高野山を下りて2年目の5月、インドの最も暑い時期に、初めてのインド巡礼に一人旅立つことになりました。

カルカッタの空港から市内までの間、タクシーの窓から見るインドの街の様子に、それが夜だったこともあり、まったくもって、白黒映画そのものだと思ったことを思い出します。

そのときにはインドにはもはや仏教はないと思っていました。そこで、特にヒンドゥー教徒の信仰の様子を知りたくて、ガンジス河上流の街、リシケシというヨーガのふるさとで多くの時間を過ごしました。

ヒンドゥー教のアシュラムのお坊さんたちとともに朝のお勤めに出たり、ガンジス河で沐浴をしたり、あるお坊さんからヒンドゥー教の哲学を教えられたり、禅宗のお坊さんに出会ったりして、ふた月を過ごしました。

それからデリーを経由してカルカッタに出て、偶然見かけた地図の中に仏教のお寺があることを知り訪ねて行ったのがインドの伝統的仏教教団・ベンガル仏教会の本部でした。

そのときはただ泊めていただき、僅かにインドでも仏教徒がいるのだと知るにすぎませんでした。

そして、二回目にインドへ行ったとき、カルカッタのベンガル仏教会総長ダルマパル師に出会い、インドで僧侶になることを決心したのでした。

インドとの出会いとその後、インドの僧侶の生活などについて、以下をご覧下さい。

「あるべきようは−私の十年を振り返って
                                    [平成9年(97)2月記]

 最近になって「どうして坊さんになったんですか」という質問をよく受ける。僧侶になったのは既に十年ほど前のことになるが、当時はいろいろと考えを重ねて決断したように思い出される。

 が、今では、その問いに対してそう簡単には答えることが出来なくなってしまった。当時考えていたことの根底にあった深層の意識が本当は私の身の振りを決めていたと思えてきたからでもある。
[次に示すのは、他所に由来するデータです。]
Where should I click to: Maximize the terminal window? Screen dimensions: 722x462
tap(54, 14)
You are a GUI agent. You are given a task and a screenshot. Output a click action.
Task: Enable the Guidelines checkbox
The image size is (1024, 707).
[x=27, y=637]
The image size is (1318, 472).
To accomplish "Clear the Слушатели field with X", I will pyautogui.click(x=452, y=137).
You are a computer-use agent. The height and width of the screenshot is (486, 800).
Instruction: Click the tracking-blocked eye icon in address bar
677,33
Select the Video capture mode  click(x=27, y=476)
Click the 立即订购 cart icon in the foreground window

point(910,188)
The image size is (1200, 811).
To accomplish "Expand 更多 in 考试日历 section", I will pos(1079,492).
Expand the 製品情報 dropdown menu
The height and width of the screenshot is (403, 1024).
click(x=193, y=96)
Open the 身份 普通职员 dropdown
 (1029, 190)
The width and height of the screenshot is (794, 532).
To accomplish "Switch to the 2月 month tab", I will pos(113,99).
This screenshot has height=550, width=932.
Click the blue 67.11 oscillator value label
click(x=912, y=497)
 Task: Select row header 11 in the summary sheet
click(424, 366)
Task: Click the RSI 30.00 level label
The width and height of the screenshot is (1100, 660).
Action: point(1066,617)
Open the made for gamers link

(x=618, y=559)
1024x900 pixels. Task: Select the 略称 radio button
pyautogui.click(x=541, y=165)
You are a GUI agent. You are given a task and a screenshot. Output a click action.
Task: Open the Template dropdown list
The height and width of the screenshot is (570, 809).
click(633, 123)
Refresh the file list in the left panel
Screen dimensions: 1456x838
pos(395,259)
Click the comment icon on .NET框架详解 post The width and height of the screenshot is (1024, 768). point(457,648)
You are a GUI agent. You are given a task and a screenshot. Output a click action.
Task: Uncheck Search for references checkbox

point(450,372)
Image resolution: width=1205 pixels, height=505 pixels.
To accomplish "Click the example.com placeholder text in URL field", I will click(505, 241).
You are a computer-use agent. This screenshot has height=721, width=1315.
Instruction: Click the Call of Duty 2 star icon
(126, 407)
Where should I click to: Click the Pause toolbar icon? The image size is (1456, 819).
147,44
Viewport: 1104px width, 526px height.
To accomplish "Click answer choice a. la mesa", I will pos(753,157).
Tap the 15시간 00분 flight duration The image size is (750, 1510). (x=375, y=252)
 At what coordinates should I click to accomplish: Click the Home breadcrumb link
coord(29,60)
しかし、ともあれ、この十年を振り返ってみると、自分にとってとても自然な歩みであったと思える。

<僧侶に>
 「お寺の息子だったんですか」、これが、当時、僧侶になると会社の同僚に私が言ったときの返事であった。

「いやいや、出家は家庭を持たないものなのですから、もとはお寺に息子なんていなかったんですよ」とでも答え、寺の生まれでもないものが僧侶を志す正当性を主張したのを記憶している。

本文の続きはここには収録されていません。